• **Exercício proposto 1**
Com base no texto sobre o julgamento do ágio da Cremer no STJ, responda:
(a) Quanto foi pago na operação societária de 2004?
(b) Qual ministro pediu vista e interrompeu a análise dos embargos?
(c) Em que consistiu a primeira das três etapas da operação?
• **Exercício proposto 2**
Segundo o texto sobre o julgamento do ágio da Cremer no STJ, por que o ministro Sérgio Kukina acompanhou o relator e rejeitou os embargos da Fazenda? Explique em até três frases.
• **Exercício proposto 3**
Dê continuidade ao texto sobre o julgamento do ágio da Cremer no STJ, começando logo após a última frase apresentada.

• **Texto para leitura**
----------------------------------------

O caso é o primeiro sobre ágio julgado pelo STJ e envolve uma operação societária da Cremer feita em 2004. Segundo informações nos autos, foram pagos R$ 87 milhões na época e a empresa conseguiu amortizar ágio de R$ 60 milhões em cinco anos.

Na visão dos ministros, não há problema em abater o sobrepreço no IRPJ e CSLL. Já a Fazenda alega que a negociação carece de “expectativa de rentabilidade futura” e que não há como amortizar o ágio quando há uso de uma empresa veículo.

O julgamento dos embargos começou em fevereiro. Na ocasião, o relator, o ministro Gurgel de Faria, votou a favor do contribuinte. A análise foi interrompida por pedido de vista do ministro Sérgio Kukina, que ontem acompanhou integralmente o relator (REsp 2026473).

Para Kukina, a Fazenda tentava mudar o que foi decidido em setembro no ano passado, o que não é possível por meio de embargos de declaração. “Não se descortina qualquer traço de omissão, contradição ou obscuridade no arcabouço fundamentatório adotado”, disse Kukina, na sessão. “O que se verifica é um indisfarçável propósito da Fazenda embargante de alcançar o rejulgamento do mérito recursal, já decidido em seu desfavor.”

No julgamento em setembro de 2023, Gurgel de Faria, também acompanhado por unanimidade, entendeu que a incorporação entre investidor e investida efetivamente aconteceu, o que permite a dedutibilidade do ágio. E que a Receita Federal não pode, alegando não ver propósito negocial nas operações, impedir a dedução do ágio quando ele é interno ou materializado via empresa veículo.

No caso, a Cremer tentava afastar a cobrança de IRPJ e CSLL decorrente do cancelamento do uso de ágio para amortização na apuração do lucro real, nos exercícios seguintes à incorporação da Cremerpar, em 2004. A negociação que gerou o ágio foi a compra do controle da Cremer pelo Merryl Linch.

A operação foi realizada em três etapas. Primeiro, os controladores da Cremer formaram a Cremerpar para reunir suas participações. Na sequência, com aporte do Merryl Linch, compraram as ações dos minoritários. A terceira etapa foi a aquisição do controle da Cremer pelo Merryl Linch.

----------------------------------------

• **Material fornecido**

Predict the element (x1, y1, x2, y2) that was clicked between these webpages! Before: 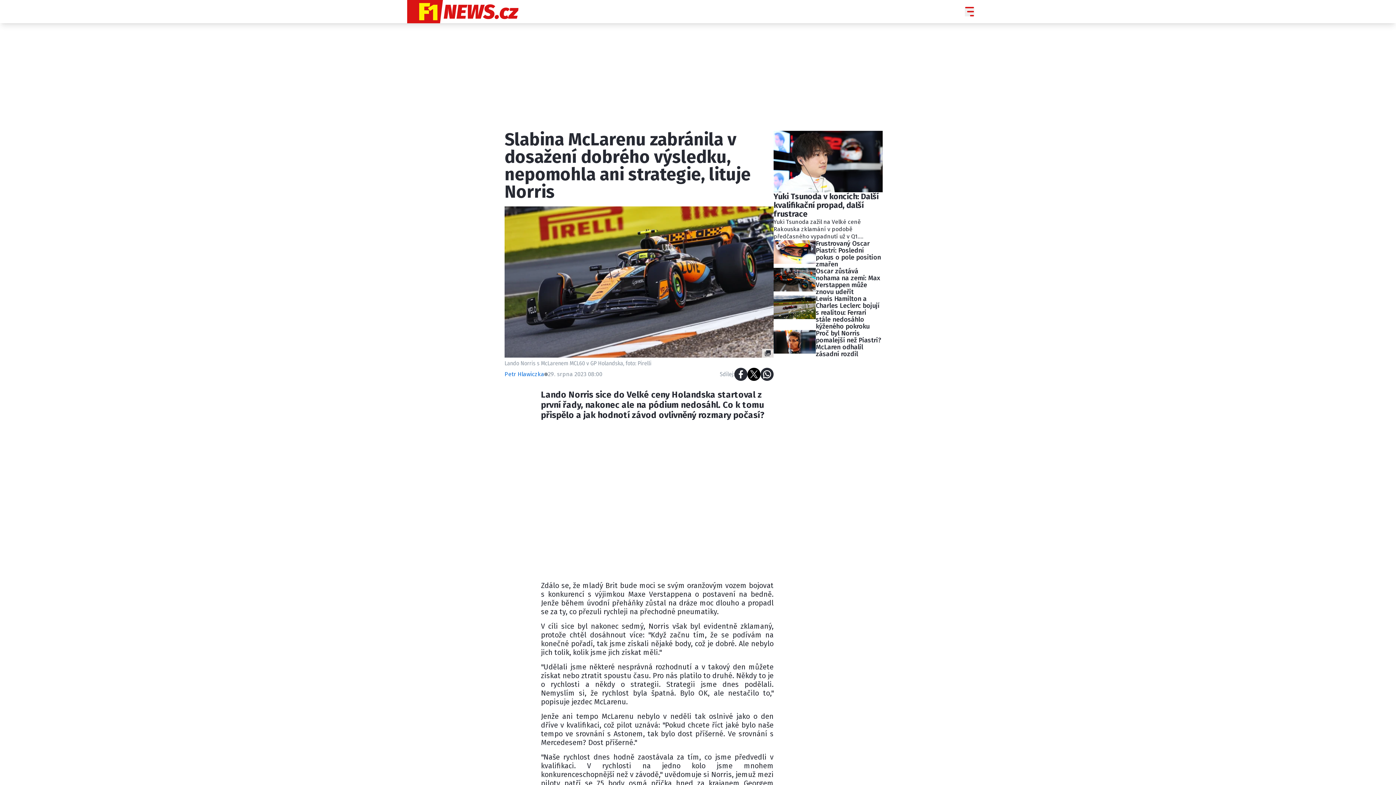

----------------------------------------

• **Resposta escrita 1**
(a) Foram pagos R$ 87 milhões.
(b) O ministro Sérgio Kukina.
(c) Os controladores da Cremer formaram a Cremerpar para reunir suas participações.

• **Resposta escrita 2**
Para Kukina, a Fazenda tentava mudar o que havia sido decidido em setembro do ano anterior, e isso não é possível por meio de embargos de declaração. Ele não viu omissão, contradição ou obscuridade na fundamentação adotada. Viu apenas o propósito da Fazenda de obter o rejulgamento do mérito, que já havia sido decidido contra ela.

• **Resposta escrita 3**
Para o advogado Guilherme Pereira das Neves, sócio Neves & Battendieri Advogados, que representou a Cremer, a decisão de hoje é um “precedente importante”, pois legitima investimentos estrangeiros no Brasil. “A criação de empresa veículo confere segurança maior para bons investimentos no país”, diz. Segundo ele, os ministros levaram em consideração que a aquisição foi feita por empresa no exterior, entre partes não relacionadas.

Ele pondera, contudo, que como não foi julgado em recurso repetitivo, não se aplica para outros casos concretos e ainda há muita discussão no STJ e no Conselho de Administração de Recursos Fiscais (Carf) para acontecer. “É um precedente firme a nosso favor, mas é preciso cautela, não é uma carta em branco.”

Jorge F. Lopes, sócio do Pinheiro Neto Advogados, diz que a Fazenda usou argumento semelhante em outros casos. “Quando ocorreu a incorporação, a alegação do Fisco foi de que não teriam sido cumpridos os requisitos legais para a amortização, mas não existe vedação para situações de ágio interno antes da reforma da lei, em 2014”, afirma. “A mera existência de empresa veículo não prejudica o direito de amortização do ágio”, completa, citando a lei nº 12.973. Ele também diz que as decisões do Carf têm oscilado nos últimos anos, com decisões contra e favor às empresas.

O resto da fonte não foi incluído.